Czy obroty w wysokości 10,5 mln zł osiągnięte na 12 aukcjach to wynik wart uwagi, skoro na jednej aukcji numizmatycznej obroty wynoszą ok. 10 mln zł? Trzeba pamiętać, że wszędzie na świecie bibliofile to najwęższa grupa kolekcjonerów. Dodatkowo polskie białe kruki są względnie tanie, ponieważ kupują je tylko Polacy.

Jak może wyglądać nasz rynek bibliofilski za 10 – 20 lat? Warto wejść na stronę dorocznych paryskich targów (www.salondulivreancienparis.fr). Krajowy rynek zmierza w tym samym kierunku.

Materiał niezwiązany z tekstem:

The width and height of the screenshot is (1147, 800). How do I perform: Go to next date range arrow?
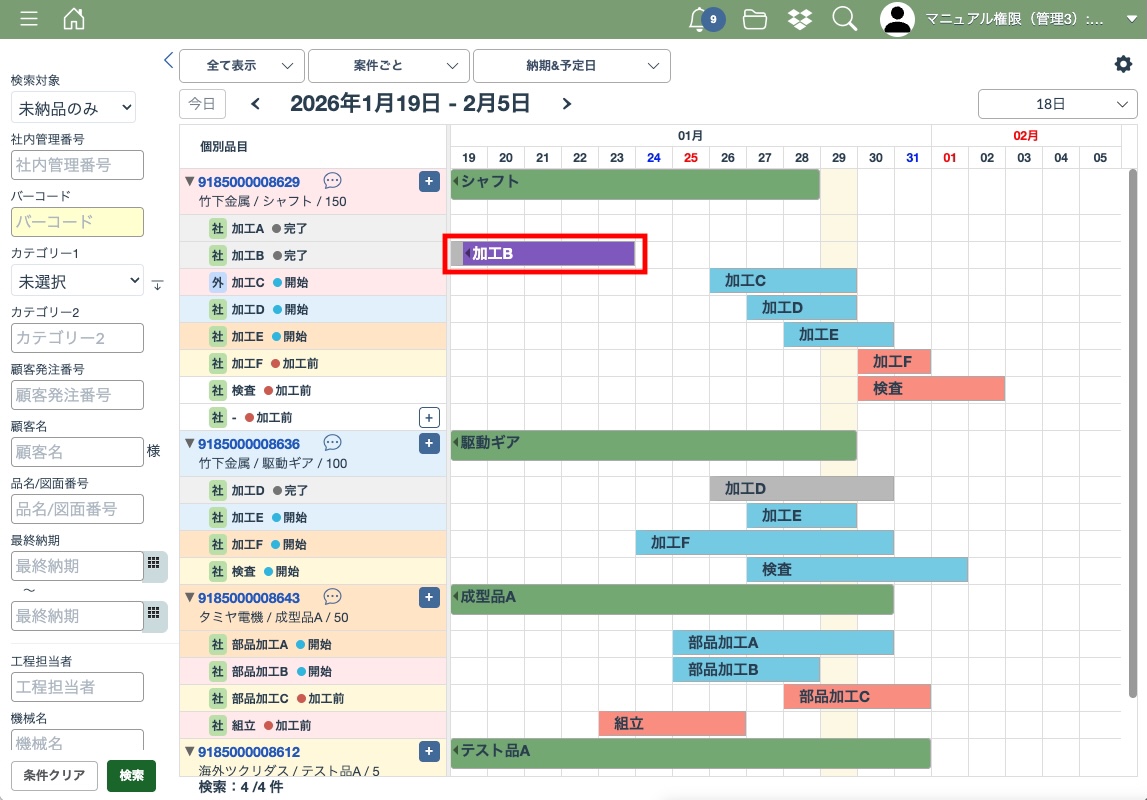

Oczywiście nikt nie wystawi u nas „Biblii Gutenberga", ale Polacy z konieczności zaczną kupować białe kruki o ponadnarodowej wartości. Nie mają innego wyjścia, bo nie przybędzie poloników. Poza tym zmieni się nieco zaściankowa wyobraźnia kolekcjonerów i inwestorów. Już teraz coraz częściej najwyższe ceny osiągają książki o uniwersalnej wartości, np. „Zielnik" Syreniusza czy druki astronomiczne Keplera.

Zdjęcia i książki z dedykacjami

W najbliższych miesiącach odbędzie się co najmniej pięć dużych aukcji. Nie jest jeszcze znana pełna oferta, ale już zgromadzone białe kruki gwarantują sukces.

6 października trafi pod młotek oferta Krakowskiego Antykwariatu Naukowego (www. antkrak.krakow.pl). Atrakcją jest 15 fotografii z kolekcji polskiego aktora-emigranta Bogusława Kornblita ps. Marlen. Są zdjęcia np. Lizy Minelli, Alaina Delona, Jacka Nicholsona, Dastina Hofmanna z dedykacjami dla Marlena (ceny wywoławcze 100 – 600 zł).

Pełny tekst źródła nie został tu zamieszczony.